Agents that draw on generative models to simulate believable human behavior and demonstrate that they produce believable simulacra of both individual and emergent group behavior.

Architecture

  1. Memory stream: records agent's experiences in natural language
  2. Reflection: synthesises memories and draw conclusions.
  3. Planning: translate conclusions into action plans and detailed behaviours for action and reaction; fed the actions and reactions back to the memory stream.

Current Status (related work)

Believable proxies of human behavior

  1. What is believable agents?

    Believable agents are designed to provide an illusion of life and present a facade of realism in the way they appear to make decisions and act on their own volition, similar to the characters in Disney movies.

  2. Goal of believable agents?

    • Populate and perceive the open-world environment
    • React with user or other agents
    • Trend: more realistic
  3. (NPCs)Development process

    • Rule-based approach

      • E.g.

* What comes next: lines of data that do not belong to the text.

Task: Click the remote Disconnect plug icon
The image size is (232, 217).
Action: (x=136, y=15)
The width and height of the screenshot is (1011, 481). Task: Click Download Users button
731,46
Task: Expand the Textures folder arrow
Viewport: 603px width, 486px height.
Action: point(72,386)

Finite-state machines and behavior trees
      • Brute force approach of human-authoring the agent’s behavior
      • Dominate approach today
      • May not fully represent the consequence of interactions and cannot perform new procedures that are not hard-coded.
    • Learning-based approaches

      • Letting the agents learn their behavior
      • Only in adversarial games with optimised algorithm.
      • Not yet addressed the challenge in an open world
    • Cognitive architectures

      • They maintained short-term and long-term memories, filled these memories with symbolic structures, and operated in perceive-plan-act cycles, dynamically perceiving the environment and matching it with one of the manually crafted action procedures
      • their space of action was limited to manually crafted procedural knowledge, and they did not offer a mechanism through which the agents could be inspired to seek new behavior.

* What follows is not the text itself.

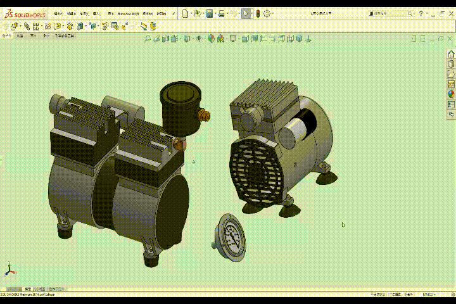Switch to the Assembly tab in CommandManager

tap(7, 36)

Large Language Models and Human behavior

Fundamental basis: If prompted with a narrowly defined context, the models can be used to generate believable behavior.

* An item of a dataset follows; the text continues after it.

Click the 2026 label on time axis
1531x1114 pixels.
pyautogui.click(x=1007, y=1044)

However, believable agents require conditioning not only on their current environment but also on a vast amount of past experience.

Generative Agent Behavior and Interaction

Agent Avatar and Communication

One paragraph of natural language description to depict each agent’s identity,

  • Occupation
  • Relationship with other agents
John Lin is a pharmacy shopkeeper at the Willow Market and Pharmacy who loves to help people. He is always looking for ways to make the process of getting medication easier for his customers; John Lin is living with his wife, Mei Lin, who is a college professor, and son, Eddy Lin, who is a student studying music theory; John Lin loves his family very much; John Lin has known the old couple next-door, Sam Moore and Jennifer Moore, for a few years; John Lin thinks Sam Moore is a kind and nice man; John Lin knows his neighbor, Yuriko Yamamoto, well; John Lin knows of his neighbors, Tamara Taylor and Carmen Ortiz, but has not met them before; John Lin and Tom Moreno are colleagues at The Willows Market and Pharmacy; John Lin and Tom Moreno are friends and like to discuss local politics together; John Lin knows the Moreno family somewhat well — the husband Tom Moreno and the wife Jane Moreno.

Inter-Agent Communication

  • Method: natural language
  • Representation: emojis translated from text by language model

User Controls

2 ways

  • Communicating with the agent through conversation (即将 user 设定一个游戏内的一个角色, 然后与 agent 进行交流) E.g. The user specifies that they are a news “reporter” and asks the agent about the upcoming election

  • Or by issuing a directive to an agent in the form of an ‘inner voice’. (或者以"心理暗示"的方式) Told the agent: "You are going to run against Sam in the upcoming election"

Environment Interaction

  • Agent movements: directed by the generative agent architecture and the sandbox game engine.
  • Users and agents can influence the state of the objects in this world, much like in sandbox games such as The Sims. E.g. <Isabella’s apartment: kitchen: stove> is burning.

Emergent Social Behaviors

Information Diffusion

As agents notice each other, they may engage in dialogue—as they do so, information can spread from agent to agent.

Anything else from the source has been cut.